## TRY IT
From the line that contains "Open the 有效期 date picker dropdown" down to the last line of the entries, repeat every line exactly. Do not carry over the pictures.

## MATERIAL FOR THE TASK
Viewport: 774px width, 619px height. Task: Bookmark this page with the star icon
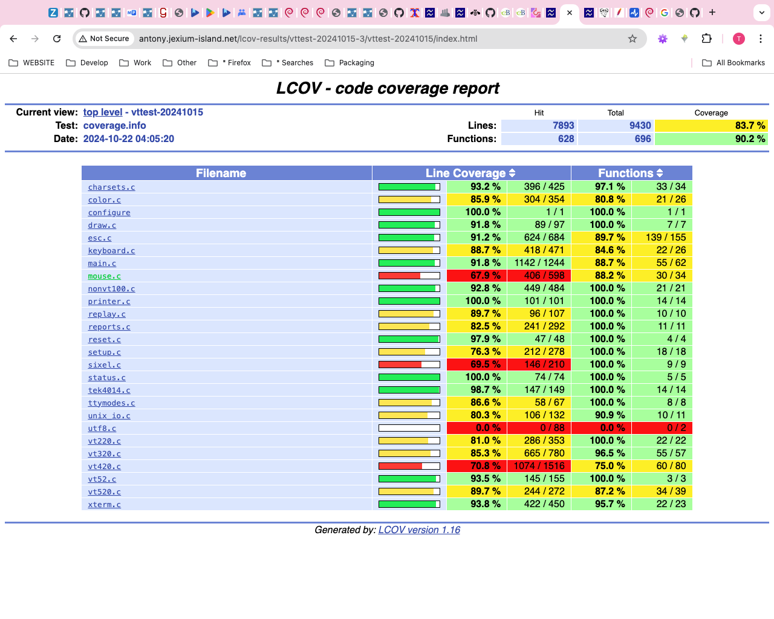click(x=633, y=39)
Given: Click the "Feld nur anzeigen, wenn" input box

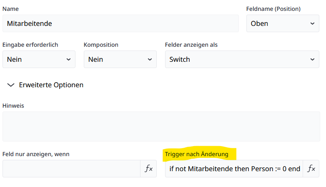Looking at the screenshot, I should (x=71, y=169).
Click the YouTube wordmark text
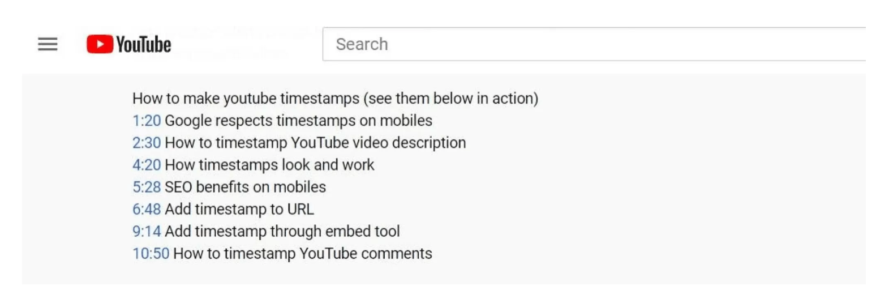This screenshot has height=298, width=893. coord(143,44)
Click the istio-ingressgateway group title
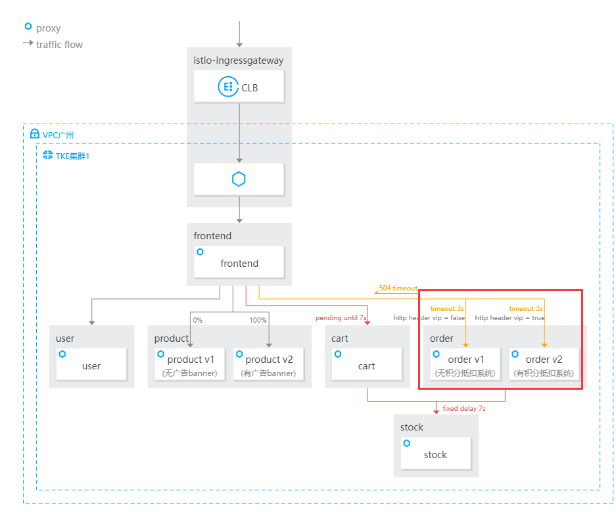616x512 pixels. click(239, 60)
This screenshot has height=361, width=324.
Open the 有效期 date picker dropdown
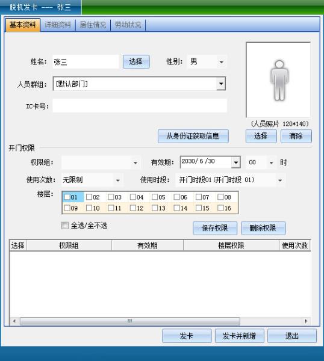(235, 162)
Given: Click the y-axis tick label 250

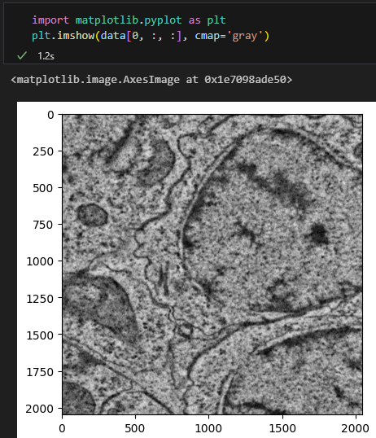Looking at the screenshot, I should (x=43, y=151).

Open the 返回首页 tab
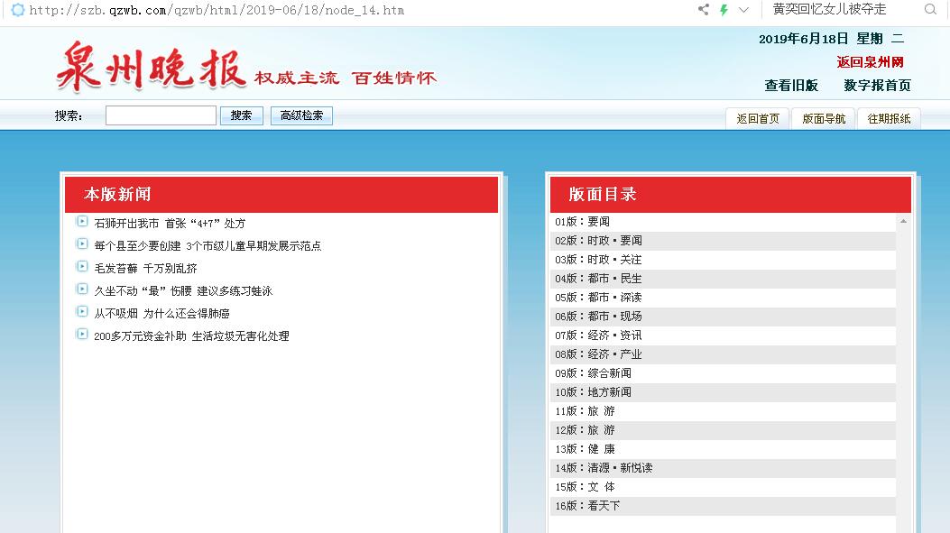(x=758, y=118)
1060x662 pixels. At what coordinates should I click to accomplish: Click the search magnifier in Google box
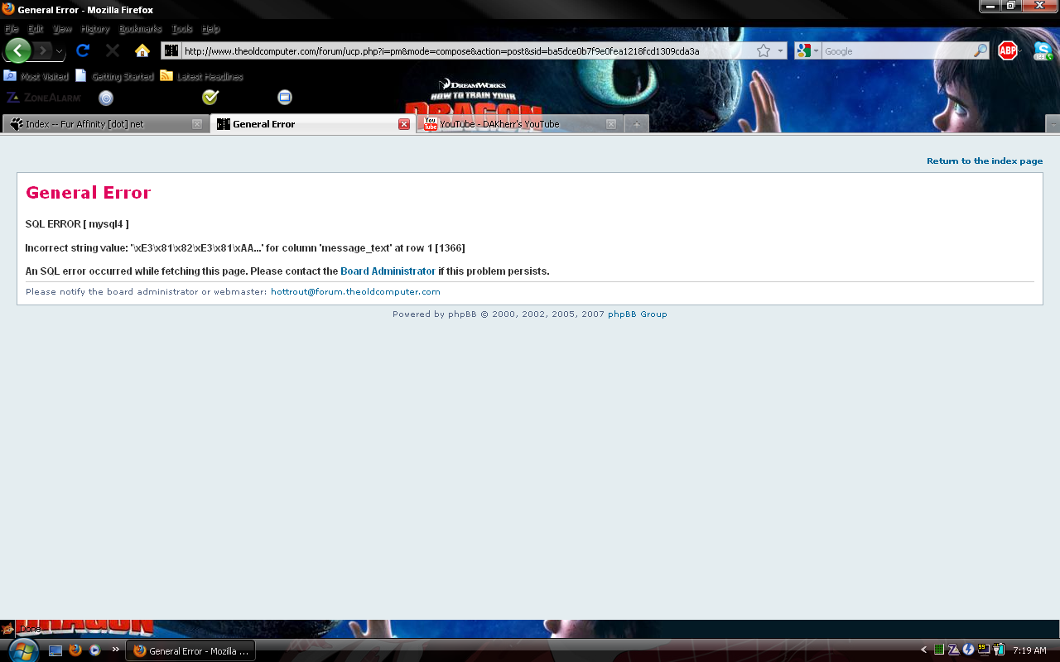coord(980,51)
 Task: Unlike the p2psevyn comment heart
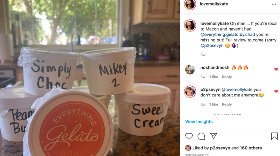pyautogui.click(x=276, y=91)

## TASK RESPONSE
Open the 有效期 date picker dropdown
(235, 162)
Given: Click the y-axis tick label 250

Looking at the screenshot, I should (x=43, y=151).

Open the 返回首页 tab
(x=758, y=118)
1060x662 pixels. At what coordinates should I click to accomplish: Click the search magnifier in Google box
coord(980,51)
 Task: Unlike the p2psevyn comment heart
pyautogui.click(x=276, y=91)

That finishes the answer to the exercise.